----- Source information -----

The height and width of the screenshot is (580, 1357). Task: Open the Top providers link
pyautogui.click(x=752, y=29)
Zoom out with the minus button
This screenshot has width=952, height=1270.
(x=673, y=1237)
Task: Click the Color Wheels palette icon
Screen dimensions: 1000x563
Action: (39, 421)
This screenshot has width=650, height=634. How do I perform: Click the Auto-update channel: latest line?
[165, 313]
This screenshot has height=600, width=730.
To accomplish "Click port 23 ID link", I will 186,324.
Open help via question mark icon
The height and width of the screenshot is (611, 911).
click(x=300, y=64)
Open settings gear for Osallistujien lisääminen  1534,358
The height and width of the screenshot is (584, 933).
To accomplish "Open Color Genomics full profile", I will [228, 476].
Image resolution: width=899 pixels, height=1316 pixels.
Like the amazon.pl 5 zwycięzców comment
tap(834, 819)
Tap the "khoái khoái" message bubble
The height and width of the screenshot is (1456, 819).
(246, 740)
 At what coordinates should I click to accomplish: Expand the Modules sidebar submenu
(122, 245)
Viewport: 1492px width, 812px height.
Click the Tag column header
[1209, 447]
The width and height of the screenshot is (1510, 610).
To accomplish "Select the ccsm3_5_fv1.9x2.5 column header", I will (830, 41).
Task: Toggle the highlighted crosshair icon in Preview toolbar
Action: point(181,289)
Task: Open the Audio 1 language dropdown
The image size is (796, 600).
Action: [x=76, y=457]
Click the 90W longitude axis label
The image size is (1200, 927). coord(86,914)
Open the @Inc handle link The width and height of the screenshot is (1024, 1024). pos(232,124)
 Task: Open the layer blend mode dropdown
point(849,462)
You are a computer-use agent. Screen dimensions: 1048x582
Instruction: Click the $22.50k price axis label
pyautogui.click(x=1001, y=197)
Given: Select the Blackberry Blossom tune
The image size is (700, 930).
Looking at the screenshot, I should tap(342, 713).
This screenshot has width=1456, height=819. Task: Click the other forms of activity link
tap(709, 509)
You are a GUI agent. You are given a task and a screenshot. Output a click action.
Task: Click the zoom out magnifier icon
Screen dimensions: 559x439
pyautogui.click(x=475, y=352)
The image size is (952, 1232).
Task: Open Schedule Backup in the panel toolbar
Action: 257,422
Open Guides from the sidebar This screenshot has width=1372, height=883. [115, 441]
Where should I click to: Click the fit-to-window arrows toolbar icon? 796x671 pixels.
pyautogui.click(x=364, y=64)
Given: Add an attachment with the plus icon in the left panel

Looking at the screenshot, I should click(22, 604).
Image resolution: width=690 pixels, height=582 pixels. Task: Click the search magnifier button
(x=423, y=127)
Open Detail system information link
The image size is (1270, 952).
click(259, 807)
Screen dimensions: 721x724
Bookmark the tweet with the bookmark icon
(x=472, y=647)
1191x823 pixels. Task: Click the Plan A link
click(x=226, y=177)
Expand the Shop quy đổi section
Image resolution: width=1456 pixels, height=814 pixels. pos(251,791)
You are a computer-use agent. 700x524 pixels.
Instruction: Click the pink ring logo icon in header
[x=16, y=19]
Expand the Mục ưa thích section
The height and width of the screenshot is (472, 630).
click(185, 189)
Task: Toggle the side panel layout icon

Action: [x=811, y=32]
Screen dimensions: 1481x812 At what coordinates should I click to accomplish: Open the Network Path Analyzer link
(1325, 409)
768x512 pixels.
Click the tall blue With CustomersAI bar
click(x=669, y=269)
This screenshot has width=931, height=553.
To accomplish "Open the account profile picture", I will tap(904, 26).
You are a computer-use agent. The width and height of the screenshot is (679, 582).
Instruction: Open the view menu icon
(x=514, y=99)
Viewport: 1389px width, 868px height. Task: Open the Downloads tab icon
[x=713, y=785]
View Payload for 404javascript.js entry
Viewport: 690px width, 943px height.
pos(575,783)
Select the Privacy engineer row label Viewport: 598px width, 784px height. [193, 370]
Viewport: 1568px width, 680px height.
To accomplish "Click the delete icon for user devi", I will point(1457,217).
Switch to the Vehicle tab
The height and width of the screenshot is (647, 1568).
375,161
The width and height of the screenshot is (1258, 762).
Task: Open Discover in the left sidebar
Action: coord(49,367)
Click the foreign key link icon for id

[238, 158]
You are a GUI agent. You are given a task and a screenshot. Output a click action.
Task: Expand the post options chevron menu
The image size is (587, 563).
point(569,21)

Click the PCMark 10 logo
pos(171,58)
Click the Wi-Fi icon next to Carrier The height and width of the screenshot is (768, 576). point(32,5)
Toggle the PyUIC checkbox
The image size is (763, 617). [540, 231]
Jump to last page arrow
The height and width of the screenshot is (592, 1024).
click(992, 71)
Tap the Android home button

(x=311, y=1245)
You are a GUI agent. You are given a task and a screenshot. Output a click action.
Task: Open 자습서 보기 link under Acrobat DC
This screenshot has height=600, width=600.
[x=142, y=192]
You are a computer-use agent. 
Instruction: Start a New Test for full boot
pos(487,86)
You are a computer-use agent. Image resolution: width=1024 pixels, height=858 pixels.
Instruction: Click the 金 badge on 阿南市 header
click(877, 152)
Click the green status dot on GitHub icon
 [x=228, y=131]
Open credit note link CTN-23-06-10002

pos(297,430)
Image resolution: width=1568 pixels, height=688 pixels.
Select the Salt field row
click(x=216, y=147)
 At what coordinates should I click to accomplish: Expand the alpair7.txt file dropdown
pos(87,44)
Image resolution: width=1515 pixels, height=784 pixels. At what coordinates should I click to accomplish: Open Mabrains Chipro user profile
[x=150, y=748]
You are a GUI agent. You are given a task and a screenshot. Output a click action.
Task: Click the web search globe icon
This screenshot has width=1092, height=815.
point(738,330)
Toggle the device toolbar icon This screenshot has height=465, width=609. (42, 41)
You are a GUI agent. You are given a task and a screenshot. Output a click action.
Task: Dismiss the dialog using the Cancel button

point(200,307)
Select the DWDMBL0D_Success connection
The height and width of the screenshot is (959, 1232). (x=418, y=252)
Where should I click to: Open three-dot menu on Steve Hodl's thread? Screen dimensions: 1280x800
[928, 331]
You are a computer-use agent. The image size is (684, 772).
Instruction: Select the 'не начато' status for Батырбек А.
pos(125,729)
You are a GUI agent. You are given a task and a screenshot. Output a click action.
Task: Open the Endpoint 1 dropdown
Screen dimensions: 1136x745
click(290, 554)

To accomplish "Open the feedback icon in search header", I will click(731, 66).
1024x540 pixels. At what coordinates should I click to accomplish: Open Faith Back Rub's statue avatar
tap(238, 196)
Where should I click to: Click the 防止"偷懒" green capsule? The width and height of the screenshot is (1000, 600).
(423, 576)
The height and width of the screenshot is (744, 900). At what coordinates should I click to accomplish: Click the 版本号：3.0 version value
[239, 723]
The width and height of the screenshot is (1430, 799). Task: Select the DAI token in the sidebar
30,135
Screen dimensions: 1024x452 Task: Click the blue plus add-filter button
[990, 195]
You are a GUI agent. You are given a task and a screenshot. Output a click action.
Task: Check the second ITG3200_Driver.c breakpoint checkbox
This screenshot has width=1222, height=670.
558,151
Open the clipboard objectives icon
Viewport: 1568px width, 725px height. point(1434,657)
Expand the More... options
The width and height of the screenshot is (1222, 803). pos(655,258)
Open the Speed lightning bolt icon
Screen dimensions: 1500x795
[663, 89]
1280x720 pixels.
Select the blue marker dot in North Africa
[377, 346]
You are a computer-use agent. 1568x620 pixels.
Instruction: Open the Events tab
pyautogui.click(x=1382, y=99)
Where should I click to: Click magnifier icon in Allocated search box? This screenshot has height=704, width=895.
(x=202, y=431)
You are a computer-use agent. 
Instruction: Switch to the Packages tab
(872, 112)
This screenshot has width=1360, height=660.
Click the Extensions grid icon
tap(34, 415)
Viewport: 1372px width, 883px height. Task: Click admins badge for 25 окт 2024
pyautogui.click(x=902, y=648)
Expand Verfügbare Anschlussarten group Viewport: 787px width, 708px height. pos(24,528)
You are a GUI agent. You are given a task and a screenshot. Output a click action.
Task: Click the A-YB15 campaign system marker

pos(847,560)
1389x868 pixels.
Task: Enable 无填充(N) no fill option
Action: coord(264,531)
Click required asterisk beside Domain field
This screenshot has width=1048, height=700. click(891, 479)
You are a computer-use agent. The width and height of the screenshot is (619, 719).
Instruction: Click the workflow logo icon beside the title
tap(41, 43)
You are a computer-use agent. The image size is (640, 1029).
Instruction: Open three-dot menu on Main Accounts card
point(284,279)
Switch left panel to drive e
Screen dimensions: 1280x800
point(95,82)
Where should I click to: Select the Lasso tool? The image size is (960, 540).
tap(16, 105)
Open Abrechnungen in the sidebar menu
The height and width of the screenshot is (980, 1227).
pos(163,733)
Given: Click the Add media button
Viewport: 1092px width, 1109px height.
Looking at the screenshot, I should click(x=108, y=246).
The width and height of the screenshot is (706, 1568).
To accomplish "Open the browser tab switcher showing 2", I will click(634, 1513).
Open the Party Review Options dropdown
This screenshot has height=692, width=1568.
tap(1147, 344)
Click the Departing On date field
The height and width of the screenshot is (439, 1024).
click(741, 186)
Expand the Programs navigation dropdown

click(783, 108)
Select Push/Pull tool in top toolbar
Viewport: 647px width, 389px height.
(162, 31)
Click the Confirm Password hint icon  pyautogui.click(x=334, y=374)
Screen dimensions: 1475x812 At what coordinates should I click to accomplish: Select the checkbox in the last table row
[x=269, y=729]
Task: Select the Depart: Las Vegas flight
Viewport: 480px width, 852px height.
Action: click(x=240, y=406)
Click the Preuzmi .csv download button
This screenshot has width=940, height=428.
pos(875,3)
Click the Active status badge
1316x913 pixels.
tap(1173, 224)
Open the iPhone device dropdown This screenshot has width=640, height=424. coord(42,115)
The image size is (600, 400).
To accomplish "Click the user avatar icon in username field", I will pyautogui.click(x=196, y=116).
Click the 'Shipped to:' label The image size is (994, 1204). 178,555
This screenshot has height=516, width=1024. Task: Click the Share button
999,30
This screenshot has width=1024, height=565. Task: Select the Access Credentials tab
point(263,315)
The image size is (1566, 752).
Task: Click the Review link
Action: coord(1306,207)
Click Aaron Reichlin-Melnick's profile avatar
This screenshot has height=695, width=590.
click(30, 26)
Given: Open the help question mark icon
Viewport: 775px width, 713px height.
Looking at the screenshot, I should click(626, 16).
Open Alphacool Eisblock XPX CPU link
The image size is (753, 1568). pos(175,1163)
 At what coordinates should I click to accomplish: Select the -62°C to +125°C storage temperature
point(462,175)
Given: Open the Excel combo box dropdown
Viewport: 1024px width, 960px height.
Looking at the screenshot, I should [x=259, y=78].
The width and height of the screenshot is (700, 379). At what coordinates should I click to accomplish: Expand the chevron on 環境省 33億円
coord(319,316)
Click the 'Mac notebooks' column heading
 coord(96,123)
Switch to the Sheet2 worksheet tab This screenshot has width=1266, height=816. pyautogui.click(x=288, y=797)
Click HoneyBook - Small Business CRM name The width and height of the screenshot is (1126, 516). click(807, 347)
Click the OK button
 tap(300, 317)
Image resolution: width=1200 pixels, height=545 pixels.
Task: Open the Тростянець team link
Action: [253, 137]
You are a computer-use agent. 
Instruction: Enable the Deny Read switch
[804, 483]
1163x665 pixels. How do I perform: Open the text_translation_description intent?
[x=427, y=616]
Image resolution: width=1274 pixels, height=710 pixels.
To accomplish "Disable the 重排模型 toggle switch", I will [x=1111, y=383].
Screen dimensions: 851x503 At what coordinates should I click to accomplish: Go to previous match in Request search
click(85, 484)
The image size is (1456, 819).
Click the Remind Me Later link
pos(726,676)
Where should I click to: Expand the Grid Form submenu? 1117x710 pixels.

-----

■ Requirement ■
Look above for the line with "Task: Open the Audio 1 language dropdown" and the line with "Open the @Inc"; transcribe both and all lines in between, exactly, and nothing else.

■ Reply ■
Task: Open the Audio 1 language dropdown
The image size is (796, 600).
Action: [x=76, y=457]
Click the 90W longitude axis label
The image size is (1200, 927). coord(86,914)
Open the @Inc handle link The width and height of the screenshot is (1024, 1024). pos(232,124)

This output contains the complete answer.